Il quarto è il tema della dimensione. Troppe volte non si tiene in adeguata considerazione il posizionamento dell’impresa all’interno del suo settore, la capacità di dare risposte efficaci ai bisogni, la necessità di fare strategie in modo esplicito, senza procedere per adeguamenti successivi che sfuocano il posizionamento strategico. Da questo punto di vista, le imprese minori, soprattutto quelle familiari, rischiano di essere in una situazione di particolare debolezza: la storia, le competenze che possiedono, il radicamento territoriale, lo stretto legame familiare possono essere un condizionamento. Occorre governare una tensione fra opposti, sfuggendo alla Scilla e Cariddi del "small is not beatuful" e "big is not better", per affermare che "size is money", con le conseguenze in termini di dimensioni e di leadership. Da questo punto di vista, vengono proposti diversi percorsi possibili: il presidio della nicchia (segmenti di alta qualità, focalizzazione di fase, nicchie nazionali e internazionali) e la crescita per adiacenze.

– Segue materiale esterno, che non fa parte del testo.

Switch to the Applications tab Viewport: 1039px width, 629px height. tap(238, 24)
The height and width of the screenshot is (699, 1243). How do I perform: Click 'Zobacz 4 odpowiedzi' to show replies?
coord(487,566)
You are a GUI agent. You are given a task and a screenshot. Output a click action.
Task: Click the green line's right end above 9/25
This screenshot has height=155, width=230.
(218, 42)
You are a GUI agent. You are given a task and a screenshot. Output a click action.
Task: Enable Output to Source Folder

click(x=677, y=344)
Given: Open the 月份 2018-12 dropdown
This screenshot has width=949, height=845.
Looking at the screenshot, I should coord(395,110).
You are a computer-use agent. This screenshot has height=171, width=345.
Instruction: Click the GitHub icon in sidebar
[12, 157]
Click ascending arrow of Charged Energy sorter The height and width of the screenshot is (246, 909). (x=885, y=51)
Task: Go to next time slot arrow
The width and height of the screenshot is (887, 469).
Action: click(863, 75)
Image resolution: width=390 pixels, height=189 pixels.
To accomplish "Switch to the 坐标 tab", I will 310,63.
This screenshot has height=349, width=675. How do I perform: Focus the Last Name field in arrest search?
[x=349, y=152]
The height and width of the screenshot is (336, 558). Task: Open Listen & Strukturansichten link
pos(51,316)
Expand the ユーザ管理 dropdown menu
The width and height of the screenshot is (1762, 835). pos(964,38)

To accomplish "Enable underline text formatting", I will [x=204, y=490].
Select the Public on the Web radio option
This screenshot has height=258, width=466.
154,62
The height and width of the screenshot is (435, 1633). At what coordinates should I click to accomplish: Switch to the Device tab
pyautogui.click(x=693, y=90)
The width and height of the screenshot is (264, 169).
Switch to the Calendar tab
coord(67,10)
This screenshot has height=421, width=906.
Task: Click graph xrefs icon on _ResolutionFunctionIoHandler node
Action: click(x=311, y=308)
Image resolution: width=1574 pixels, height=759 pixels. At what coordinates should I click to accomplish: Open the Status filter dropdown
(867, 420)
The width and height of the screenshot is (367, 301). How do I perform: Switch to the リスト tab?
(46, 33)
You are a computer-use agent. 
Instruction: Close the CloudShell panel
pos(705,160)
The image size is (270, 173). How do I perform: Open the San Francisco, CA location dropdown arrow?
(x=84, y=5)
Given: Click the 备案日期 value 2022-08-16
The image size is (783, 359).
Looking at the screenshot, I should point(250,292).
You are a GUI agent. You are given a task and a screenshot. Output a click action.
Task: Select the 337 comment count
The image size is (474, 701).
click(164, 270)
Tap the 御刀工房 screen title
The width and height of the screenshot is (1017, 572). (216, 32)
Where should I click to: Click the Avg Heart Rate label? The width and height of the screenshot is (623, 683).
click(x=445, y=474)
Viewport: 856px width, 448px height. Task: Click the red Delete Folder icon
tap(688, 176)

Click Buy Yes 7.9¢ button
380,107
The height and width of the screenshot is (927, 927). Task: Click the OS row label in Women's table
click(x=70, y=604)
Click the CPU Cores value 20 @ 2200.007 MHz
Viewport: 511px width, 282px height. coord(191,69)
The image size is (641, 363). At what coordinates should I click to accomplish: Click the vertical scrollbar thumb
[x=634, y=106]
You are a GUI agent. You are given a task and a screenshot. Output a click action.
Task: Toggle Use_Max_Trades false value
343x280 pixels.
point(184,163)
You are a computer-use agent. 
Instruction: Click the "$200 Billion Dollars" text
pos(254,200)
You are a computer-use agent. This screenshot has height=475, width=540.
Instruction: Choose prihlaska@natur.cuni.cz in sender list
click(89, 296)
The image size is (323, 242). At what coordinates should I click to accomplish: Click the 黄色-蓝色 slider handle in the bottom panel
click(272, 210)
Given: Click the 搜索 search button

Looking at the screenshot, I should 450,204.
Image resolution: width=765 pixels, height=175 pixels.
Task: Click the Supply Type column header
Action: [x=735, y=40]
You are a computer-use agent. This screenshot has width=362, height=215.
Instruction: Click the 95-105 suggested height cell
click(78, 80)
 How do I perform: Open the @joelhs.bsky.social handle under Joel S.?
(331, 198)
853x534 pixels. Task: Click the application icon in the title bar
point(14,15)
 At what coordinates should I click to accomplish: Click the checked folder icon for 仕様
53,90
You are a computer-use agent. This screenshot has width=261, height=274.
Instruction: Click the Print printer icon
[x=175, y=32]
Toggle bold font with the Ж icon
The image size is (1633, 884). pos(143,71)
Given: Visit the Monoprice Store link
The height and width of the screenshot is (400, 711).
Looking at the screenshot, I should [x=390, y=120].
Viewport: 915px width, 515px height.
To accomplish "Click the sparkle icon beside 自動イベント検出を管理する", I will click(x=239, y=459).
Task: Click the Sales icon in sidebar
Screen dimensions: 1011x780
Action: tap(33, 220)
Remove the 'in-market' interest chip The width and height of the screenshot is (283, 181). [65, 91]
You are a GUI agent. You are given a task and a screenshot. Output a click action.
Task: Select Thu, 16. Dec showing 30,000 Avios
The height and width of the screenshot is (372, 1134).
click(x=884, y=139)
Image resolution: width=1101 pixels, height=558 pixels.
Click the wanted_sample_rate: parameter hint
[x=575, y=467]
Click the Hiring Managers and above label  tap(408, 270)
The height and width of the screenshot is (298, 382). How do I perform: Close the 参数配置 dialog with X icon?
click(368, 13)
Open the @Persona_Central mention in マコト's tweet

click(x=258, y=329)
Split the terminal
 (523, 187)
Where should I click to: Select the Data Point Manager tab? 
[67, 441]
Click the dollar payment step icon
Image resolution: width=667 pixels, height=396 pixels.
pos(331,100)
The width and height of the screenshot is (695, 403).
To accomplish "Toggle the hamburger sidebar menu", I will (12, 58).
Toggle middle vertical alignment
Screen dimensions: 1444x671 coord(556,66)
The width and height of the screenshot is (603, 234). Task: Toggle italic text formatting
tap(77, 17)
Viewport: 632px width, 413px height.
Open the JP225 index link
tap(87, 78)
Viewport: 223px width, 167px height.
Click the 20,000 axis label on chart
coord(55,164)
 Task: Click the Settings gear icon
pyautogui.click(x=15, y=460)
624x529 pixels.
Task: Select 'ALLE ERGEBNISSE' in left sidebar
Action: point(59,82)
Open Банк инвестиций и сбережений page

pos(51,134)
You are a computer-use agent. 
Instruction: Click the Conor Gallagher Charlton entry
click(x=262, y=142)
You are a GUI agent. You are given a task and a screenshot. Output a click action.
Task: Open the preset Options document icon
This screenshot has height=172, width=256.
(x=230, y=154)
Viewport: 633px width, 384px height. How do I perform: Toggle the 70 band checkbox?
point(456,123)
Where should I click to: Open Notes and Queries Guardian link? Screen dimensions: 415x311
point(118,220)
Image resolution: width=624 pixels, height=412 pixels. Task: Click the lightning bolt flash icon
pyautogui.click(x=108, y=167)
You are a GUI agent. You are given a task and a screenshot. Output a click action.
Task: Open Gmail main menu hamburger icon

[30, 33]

Il successivo capitolo ci accompagna a vedere le strade percorribili: coniugare in modo equilibrato creatività imprenditoriale e professionalità manageriale, proiettarsi nel mondo e raccogliere la sfida dell’economia dell’informazione, affrontare la concorrenza in termini di collaborazioni e alleanze, crescere internamente ed esternamente, valorizzare la presenza femminile ancora troppo limitata.
Il volume si avvia così alle conclusioni, riproponendo il tema dell'Italia imprenditoriale e collocandolo in un quadro più ampio. Come ribadiscono le conclusioni, l’Italia per contrastare il declino ha bisogno della risorsa imprenditori, anche se non si tratta dell’unica risorsa: leggi, azioni di governo, meccanismi regolatori, ricerca, imprese di grandi dimensioni, sono solo alcuni dei titoli proposti.
Tre sono i messaggi conclusivi: l’Italia non è destinata al declino, l’Italia degli imprenditori è un fenomeno complesso che va conosciuto in profondità rifuggendo dagli stereotipi, gli imprenditori hanno bisogno di fatti, non di parole.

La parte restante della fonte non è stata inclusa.